If two words could perfectly encapsulate viewers’ feelings as writer-director Andrew Haigh’s fifth feature film “All of Us Strangers” kickstarts, it would be ennui and melancholia. Screenwriter Adam (Andrew Scott; “1917,” 2019) lives a painfully slow, rote, and virtually empty life in a mostly empty building—save for its only other resident, Harry (Paul Mescal; “Aftersun,” 2022), a chance encounter with whom his life turns into a whirlwind romance.

The ennui may fade away—save for residue—with the progress of the film’s runtime, but the melancholia remains and often manages to hit you like a ton of bricks when you least expect it from the narrative. Cinematographer Jamie D. Ramsay (“Living,” 2022), through his textured, jaw-droppingly gorgeous frames, makes some artistically inspired choices with reflections to paint a haunting, tragic picture of loneliness and its endless echoes that throw us into a feedback loop that both comfortable—and challenging—to get out of.

Haigh, who adapts from Taichi Yamada’s Japanese language novel “Ijintachi To No Natsu” (Eng. Title: “Strangers,” 1987), gives Scott’s protagonist a rich sense of history—this, however, doesn’t turn either the characters around him into one-dimensional caricatures. Played with splendid conviction by Claire Foy (“Women Talking,” 2022) and Jamie Bell (“Rocketman,” 2019), Adam’s parents are complemented by a stunningly penned and executed subplot that has the power to potentially throw you off simply because of the drastically different image system it sports. Foy and Bell are incredible, and their performances exude an aura that is simultaneously comforting, guilt-wracked, and resentful.

All of Us Strangers
Endless Reflection // (Left-Right) Paul Mescal and Andrew Scott in a still from Andrew Haigh’s All of Us Strangers, a Film4, TSG Entertainment, Blueprint Pictures, and Searchlight Pictures film.

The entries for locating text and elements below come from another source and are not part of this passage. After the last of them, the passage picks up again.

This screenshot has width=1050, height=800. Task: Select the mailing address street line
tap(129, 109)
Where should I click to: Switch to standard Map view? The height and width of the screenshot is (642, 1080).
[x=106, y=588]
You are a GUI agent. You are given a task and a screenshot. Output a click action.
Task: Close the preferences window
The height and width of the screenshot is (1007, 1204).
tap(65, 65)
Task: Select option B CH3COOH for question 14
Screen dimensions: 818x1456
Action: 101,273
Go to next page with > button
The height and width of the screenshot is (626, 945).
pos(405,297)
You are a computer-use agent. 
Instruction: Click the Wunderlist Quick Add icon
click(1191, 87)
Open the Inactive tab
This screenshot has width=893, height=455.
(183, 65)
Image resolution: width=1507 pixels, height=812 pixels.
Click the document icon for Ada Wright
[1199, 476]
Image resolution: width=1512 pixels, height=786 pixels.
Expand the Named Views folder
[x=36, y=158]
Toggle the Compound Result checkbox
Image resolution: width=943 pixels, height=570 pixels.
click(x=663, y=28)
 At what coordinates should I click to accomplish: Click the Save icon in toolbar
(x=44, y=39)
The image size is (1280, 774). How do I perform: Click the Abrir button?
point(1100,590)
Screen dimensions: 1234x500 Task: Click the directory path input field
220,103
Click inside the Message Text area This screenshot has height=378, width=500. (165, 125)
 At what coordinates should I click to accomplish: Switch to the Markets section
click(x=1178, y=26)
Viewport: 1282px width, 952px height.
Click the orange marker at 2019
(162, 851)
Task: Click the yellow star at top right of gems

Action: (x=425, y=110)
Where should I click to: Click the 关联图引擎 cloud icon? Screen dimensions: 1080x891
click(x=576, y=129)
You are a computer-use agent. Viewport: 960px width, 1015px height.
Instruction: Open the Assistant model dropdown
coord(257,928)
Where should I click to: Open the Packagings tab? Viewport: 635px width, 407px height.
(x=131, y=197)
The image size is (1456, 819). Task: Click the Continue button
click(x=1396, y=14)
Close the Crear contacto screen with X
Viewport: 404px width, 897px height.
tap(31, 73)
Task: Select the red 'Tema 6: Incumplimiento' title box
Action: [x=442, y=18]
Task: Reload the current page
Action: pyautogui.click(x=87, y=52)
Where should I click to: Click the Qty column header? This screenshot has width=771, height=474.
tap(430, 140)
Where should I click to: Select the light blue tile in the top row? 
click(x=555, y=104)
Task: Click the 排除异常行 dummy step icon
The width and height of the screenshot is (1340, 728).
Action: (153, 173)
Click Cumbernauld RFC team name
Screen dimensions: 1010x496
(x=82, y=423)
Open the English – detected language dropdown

Towards the end of their arc in the final act, when the narrative finally unravels itself, is when the film, both a love story and an inversion of the coming-of-age tale, turns its own devastating meditation of love, longing, and loss into something more profound and lingering. Haigh’s narrative for “All of Us Strangers” may have begun with a lonely man longing for companionship bumping into the only other human being in an otherwise empty tower, prepping its audience up for a sweet, if sad and introspective romance. What we end up with, however, is so much more.

Touching on themes of queer acceptance, closure, and a deep-set melancholia that comes from a mixture of feeling misunderstood and alone, “All of Us Strangers” transcends genres to create a strikingly penned, vividly painted drama that looks, sounds, and feels as singular as such a story can let it. His masterful hold over the basis of Yamada’s source is only complemented by the kind of re-interpretation that only someone who hungers to explore what’s beyond the text can whip up.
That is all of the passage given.